= Scent of Rain =

Play written by Mark Dunn

Poster of play Scent of Rain

Scent of Rain subtitled Scent of Rain: A Love Story Really! is a gay-themed comedy play written by Mark Dunn, produced by Blue Suit Productions. The play starring Ryan Idol was also made available on DVD. It had a run from 1999 (Opening date the 1 of August) to 2003 at the Bailiwick Repertory Theatre in Chicago and Tiffany Theater in Los Angeles.

Scent of Rain is set in rural America. Danne Taylor plays the role of a dying father of an all-male family wants to know that his sons are happily married before he passes on. The two older straight boys are engaged to twin sisters. However, their younger brother Jonathan (played by Nicholas Conlon) is "special", and his father is concerned that he will go through life alone, unless they can find him a husband, with assistance and support from a "hired hand" named Bill Tom (Idol) to arrange this. Attempts include a match with an escaped convict and later, a good-hearted drag queen. But as it turns out, Jonathan has felt a lifelong affection for Bill Tom himself.

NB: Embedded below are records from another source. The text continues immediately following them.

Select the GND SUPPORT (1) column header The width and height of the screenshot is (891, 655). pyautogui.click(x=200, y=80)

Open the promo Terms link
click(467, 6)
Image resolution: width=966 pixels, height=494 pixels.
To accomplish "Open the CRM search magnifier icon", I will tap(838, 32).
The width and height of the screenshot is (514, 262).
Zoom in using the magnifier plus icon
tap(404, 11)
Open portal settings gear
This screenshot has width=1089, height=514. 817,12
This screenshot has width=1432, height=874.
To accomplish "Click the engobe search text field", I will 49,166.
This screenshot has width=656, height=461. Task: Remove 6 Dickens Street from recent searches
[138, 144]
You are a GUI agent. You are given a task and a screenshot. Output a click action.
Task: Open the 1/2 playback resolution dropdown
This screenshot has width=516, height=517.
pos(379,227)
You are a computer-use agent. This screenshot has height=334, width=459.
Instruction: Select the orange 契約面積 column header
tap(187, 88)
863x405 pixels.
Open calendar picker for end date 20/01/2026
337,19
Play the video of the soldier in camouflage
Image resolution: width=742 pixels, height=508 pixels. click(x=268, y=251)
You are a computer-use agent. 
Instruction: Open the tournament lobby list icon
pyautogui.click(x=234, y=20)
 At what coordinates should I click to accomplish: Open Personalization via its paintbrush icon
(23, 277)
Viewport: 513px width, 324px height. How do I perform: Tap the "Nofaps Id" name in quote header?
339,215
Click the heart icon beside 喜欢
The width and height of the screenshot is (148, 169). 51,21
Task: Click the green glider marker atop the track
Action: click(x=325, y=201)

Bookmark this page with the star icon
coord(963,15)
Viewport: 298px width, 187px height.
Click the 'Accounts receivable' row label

Some compared the story to a gay version of Seven Brides for Seven Brothers reduced into "one husband for one brother".

==Reception==
The play received critical acclaim with the Chicago Tribune saying the play was an unabashed wish fulfillment fantasy and pick of the week, and Los Angeles Times added that it has genuine humor and genuine poetry and will bring a smile and a nice warm feeling to even the most jaded theatergoers. LA Weekly said this was fresh and original, and a wicked take on contemporary gay theatre.